Kreditkartenarten
Die Kreditkarte ist mittlerweile ein unendberliches Zahlungsmittel der modernen Gesellschaft geworden. Sie kommt sowohl beim Einkauf im Supermarkt, als auch beim Online Shopping zum Einsatz. Die vier großen Kreditkartengesellschaften, die sich den europäischen Kreditkartenmarkt teilen, sind natürlich auch in Deutschland mit einer vielzahl von Kreditkartenarten present. Doch nicht immer bedeutet „Kreditkarte“, dass dem Besitzer ein Kredit gewährt wird. Hier ein kleiner Überblick der am meist genutzten Kreditkarten:
1. Die „echte“ Kreditkarte räumt dem Kunden einen eigenen Kreditrahmen ein, auf dieser so lange Zugriff hat, bis das Guthaben aufgenutzt ist. Solche Karten sind die von American Express und einige der Visa Kreditkarten. Die Rechnungen können sofort oder schrittweise bezahlt werden wie bei einem Dispokredit. Die Rechnung wird nach der Registrierung der Daten durch die Unterschrift des Kunden anerkannt. Die Rechnungen müssen üblicherweise monatlich beglichen werden.
2. Der englische Begriff „Debit“ hat die Bedeutung „Schuldposten“. Debit Cards unterscheiden sich von der „normalen“ Kreditkarte dadurch, dass sie nur in Verbindung mit einem Girokonto zum Einsatz kommen können. Sie gewähren dem Karteninhaber keinen Kredit – die Umsätze werden zeitnah vom Konto abgebucht (z.B. Visa Electron Card). In Deutschland ist die bekannteste Debit Card die EC-Karte – sie wird jedoch außerhalb Europas kaum akzeptiert.

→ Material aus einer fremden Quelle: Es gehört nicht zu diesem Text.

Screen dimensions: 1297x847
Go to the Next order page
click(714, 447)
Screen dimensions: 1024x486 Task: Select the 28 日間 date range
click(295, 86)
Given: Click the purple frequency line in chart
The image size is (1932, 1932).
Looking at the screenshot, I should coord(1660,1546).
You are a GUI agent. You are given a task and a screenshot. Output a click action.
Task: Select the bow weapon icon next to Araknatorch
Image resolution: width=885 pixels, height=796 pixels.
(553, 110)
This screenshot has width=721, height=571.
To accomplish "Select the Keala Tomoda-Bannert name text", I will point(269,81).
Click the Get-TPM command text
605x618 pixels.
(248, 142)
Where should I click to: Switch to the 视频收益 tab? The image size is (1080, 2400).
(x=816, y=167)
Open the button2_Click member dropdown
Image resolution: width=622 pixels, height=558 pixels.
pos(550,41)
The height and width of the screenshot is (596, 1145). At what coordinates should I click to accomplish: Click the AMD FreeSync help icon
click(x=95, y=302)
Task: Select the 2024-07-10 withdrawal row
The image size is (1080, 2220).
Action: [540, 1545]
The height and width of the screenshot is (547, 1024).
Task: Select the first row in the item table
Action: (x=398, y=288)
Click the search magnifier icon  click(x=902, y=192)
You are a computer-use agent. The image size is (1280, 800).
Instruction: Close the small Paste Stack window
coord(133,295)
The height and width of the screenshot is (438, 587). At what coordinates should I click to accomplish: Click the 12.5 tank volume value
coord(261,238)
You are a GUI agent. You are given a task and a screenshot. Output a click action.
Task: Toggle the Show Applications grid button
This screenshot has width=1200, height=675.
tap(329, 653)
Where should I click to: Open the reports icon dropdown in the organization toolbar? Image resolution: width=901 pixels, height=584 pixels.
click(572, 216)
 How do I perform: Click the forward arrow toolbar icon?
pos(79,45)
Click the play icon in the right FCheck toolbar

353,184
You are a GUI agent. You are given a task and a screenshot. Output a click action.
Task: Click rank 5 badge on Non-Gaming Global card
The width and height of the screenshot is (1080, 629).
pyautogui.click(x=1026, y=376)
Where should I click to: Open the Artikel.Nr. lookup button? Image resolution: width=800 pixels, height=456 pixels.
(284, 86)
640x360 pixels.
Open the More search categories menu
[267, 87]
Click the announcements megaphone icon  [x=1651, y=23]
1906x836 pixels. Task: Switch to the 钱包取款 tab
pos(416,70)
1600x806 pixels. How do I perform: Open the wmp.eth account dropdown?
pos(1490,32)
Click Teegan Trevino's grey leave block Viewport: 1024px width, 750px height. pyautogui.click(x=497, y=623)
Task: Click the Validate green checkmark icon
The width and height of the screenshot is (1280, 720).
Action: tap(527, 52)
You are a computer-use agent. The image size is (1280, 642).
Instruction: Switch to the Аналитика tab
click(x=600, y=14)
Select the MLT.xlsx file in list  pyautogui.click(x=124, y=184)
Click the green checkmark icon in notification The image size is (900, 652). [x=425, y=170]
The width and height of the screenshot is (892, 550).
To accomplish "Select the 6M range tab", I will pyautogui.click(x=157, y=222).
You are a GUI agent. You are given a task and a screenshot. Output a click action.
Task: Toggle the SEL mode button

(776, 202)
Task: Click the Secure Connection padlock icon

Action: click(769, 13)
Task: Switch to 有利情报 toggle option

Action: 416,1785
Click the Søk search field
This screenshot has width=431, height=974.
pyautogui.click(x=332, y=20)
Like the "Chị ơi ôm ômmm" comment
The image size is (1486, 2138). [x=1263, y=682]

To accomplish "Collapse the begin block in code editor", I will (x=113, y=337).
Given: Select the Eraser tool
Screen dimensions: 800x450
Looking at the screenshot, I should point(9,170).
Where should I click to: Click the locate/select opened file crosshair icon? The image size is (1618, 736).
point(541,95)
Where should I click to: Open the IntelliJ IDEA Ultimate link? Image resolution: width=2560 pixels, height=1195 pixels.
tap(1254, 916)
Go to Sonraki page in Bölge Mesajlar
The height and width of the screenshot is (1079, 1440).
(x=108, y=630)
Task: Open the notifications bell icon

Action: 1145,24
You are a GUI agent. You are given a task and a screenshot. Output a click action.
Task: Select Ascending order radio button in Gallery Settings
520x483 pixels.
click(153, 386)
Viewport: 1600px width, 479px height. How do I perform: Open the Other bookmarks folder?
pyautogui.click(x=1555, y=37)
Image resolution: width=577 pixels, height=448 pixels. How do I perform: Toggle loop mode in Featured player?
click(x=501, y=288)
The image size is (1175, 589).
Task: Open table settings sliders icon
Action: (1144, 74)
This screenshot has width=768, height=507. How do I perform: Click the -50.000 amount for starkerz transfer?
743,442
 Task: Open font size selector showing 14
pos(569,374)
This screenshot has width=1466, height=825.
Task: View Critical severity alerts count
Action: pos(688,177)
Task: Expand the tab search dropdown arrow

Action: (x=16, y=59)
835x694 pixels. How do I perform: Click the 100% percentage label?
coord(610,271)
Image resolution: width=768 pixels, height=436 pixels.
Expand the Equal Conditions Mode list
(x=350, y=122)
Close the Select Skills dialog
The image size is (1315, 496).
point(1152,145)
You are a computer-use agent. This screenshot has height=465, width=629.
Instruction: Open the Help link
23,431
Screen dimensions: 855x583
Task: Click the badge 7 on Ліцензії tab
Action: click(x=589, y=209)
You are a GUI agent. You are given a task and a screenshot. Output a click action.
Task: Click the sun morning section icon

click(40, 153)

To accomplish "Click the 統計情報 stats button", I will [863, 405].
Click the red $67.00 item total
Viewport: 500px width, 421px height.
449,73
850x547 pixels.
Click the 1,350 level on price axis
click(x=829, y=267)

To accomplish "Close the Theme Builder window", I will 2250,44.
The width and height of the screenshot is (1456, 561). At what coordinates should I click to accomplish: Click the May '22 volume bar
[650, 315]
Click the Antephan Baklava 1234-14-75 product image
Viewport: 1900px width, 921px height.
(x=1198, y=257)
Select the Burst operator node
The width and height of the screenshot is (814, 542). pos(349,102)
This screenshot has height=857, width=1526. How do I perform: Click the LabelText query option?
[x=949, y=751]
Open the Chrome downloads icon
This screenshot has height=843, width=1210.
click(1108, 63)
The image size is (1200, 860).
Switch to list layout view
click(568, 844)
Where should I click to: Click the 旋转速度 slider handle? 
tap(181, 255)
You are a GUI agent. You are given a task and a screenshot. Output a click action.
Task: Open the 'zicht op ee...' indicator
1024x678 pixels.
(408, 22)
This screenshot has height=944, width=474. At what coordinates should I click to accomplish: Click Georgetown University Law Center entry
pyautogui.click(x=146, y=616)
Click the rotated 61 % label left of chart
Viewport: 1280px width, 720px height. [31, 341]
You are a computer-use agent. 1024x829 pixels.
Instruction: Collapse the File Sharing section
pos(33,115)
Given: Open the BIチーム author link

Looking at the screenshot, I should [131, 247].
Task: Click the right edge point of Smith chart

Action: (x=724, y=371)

3. Die meist verbreitetste Debit Card Deutschlands, die EC-Karte wurde 1972 als Scheckkarte eingeführt und entwickelte sich seit im Laufe der Zeit zu einem populären Zahlungsmittel. Sie ist mittels eines aufladbaren Chips auch als Kundenkarte einsetzbar. Sie wird von den meisten Händlern in Europa akzeptiert.
4. Co-Branding Cards werden von Dienstleistungs- und Industrieunternehmen in Zusammenarbeit mit einer Bank oder einem Kartenunternehmen angeboten. Der Englische Begriff „Co-Branding" bedeutet "Markenpartnerschaft". Diese Karten sind weltweit einsetzbar und bieten dem Besitzer spezielle Leistungen des kooperierenden Unternehmens an. Auf der Karte erscheint sowohl das Zeichen des Herausgebers, als auch das des kooperierenden Unternehmens. Beispiele: Daimler Chrysler Visa Card, American Express Douglas Card, ADAC Kreditkarte.
5. Affinity Cards (“Affinity”=“Affinität“, „Neigung“) werden von Vereinen in Zusammenarbeit mit Banken herausgegeben und sind z.B. ein Symbol der Verbundenheit des Besitzers mit einem Sportclub (z.B Hypovereinsbank FC Bayern Muenchen Card). Auf diesen Karten steht das Symbol des herausgebenden Verbandes im Vordergrund, das Geldinstitut erscheint nur als abwickelndes Unternehmen.
6. Die Kundenkarte wird von Unternehmen (meistens von Tankstellen und Kaufhäusern) an ihre Kunden ausgegeben und dient zur Stärkung der Kundentreue. Sie wird nur vom herausgebenden Unternehmen akzeptiert. Die Abbuchung erfolgt einmal im Monat . Sie bietet die Möglichkeit der Ratenzahlung gegen Berechnung von Zinsen.
7. Besitzer von Charge Cards erhalten einmal im Monat eine Abrechnung über ihre Umsätze, die per Lastschrift vom Konto abgebucht werden. Die Karten von American Express, Diners Club, fast alle Eurocards und viele VisaCards sind Charge Karten. Der englische Begriff „Charge“ steht für „Gebühr“ oder etwas, das in Rechnung gestellt wird.